Juncker warned that the fragmentation between leaves room for populism. “Populism doesn’t solve problems, it creates them,” he said, adding that the commission does not want to get rid of nation states.
“Never before have I seen national governments so weakened by the forces of populism and paralysed by the risk of defeat in the next elections,” he said.
He acknowledged that EU institutions and member states are out of sync.
“There is almost no intersection between the EU and its national capitals anymore,” he added, while calling on each of the 27 EU leaders to think of three reasons why the EU is needed before they meet for an informal summit in Bratislava on Friday.
He also called on leaders to defend the decisions they take in Brussels at home, and not blame the EU for them.
“We need to speak in a committed way about Europe in national parliaments too, not only here,” he said.
Brexit
Juncker urged the UK once again to trigger the exit talks as quickly as possible, but warned that access to the single market is conditionned to allowing free movement of people and goods.
"We respect and at the same time regret the UK decision, but the European Union as such is not at risk," Juncker told MEPs.
“There can be no single market a la carte,” he said.
In his second state of the union speech, Juncker, referring to his own speech from a year ago, said: “The EU still doesn’t have enough union in it.”
EU army
Juncker called for a common European military force that would cooperate with Nato.
“It doesn’t mean less transatlantic cooperation,” Juncker said, adding that a defense fund would be proposed by the end of the year to encourage innovation in the European defense industry.
Speaking from notes and starting in German, Juncker called for an EU foreign minister and a strategy for Syria.

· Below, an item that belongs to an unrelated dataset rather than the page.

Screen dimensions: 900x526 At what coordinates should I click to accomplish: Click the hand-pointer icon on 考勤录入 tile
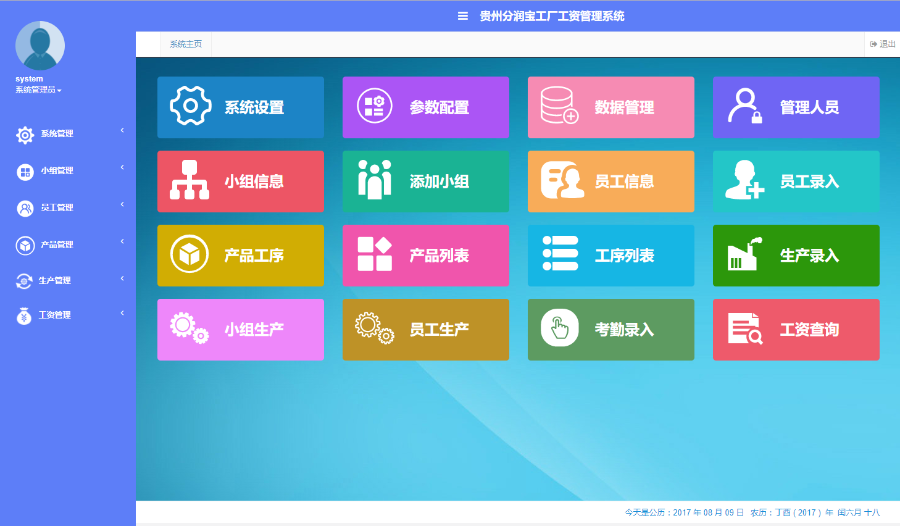tap(559, 329)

He also argued the EU’s foreign policy chief, Federica Mogherini, should have a seat at the table in negotiations on Syria’s future.
He announced an investment plan, for Africa which is to raise € 44 billion to tackle root causes of migration.
Borders
“The next 12 months are decisive if we want to reunite our union, if we want to overcome division between east and west", warned Juncker in his address.
Talking about the refugee crisis, and referring to reluctant member states, which have not taken in migrants, he said “solidarity must be given voluntarily, it must come from the heart, it cannot be forced.”
He called on the Slovak presidency of the EU to bridge the gap between member states which are participating in relocation and resettlement of refugees and which are not.
He pledged 200 border guards and 50 vehicles to Bulgaria to help protect the EU’s external border.
Juncker also said the commission will propose by November a European information system, that will automatically determine who should be allowed to travel into Europe before they leave home.
Investments
He also announced the doubling of an earlier investment plan to stimulate growth and job creation.
The €315 billion investment plan has raised €116 billion and 200,000 firms got loans. The fund should be beefed up to €500 billion by 2020 and € 630 billion by 2022, he said.
In a surprise move, he called for free public internet in all European cities by 2020, and promised a new proposal on roaming next week, after he withdrew an earlier proposal by the commission only last week.
Juncker also called for a more social Europe. In that context he defended the commission’s proposal on posted workers, in essence securing equal pay for eastern European workers in western Europe, which is opposed by almost a dozen member states.
Trade
“We should be aware that the world is watching us,” he warned.
He expressed full support for continuing closing and negotiating trade deals, especially the deal with Canada due to be signed this October.
“I am very much behind CETA, which us the best and most progressive trade deal we have ever entered into,” he said.
He did not mention the controversial free-trade talks with the US, but he pledged to protect the European steel industry from Chinese dumping.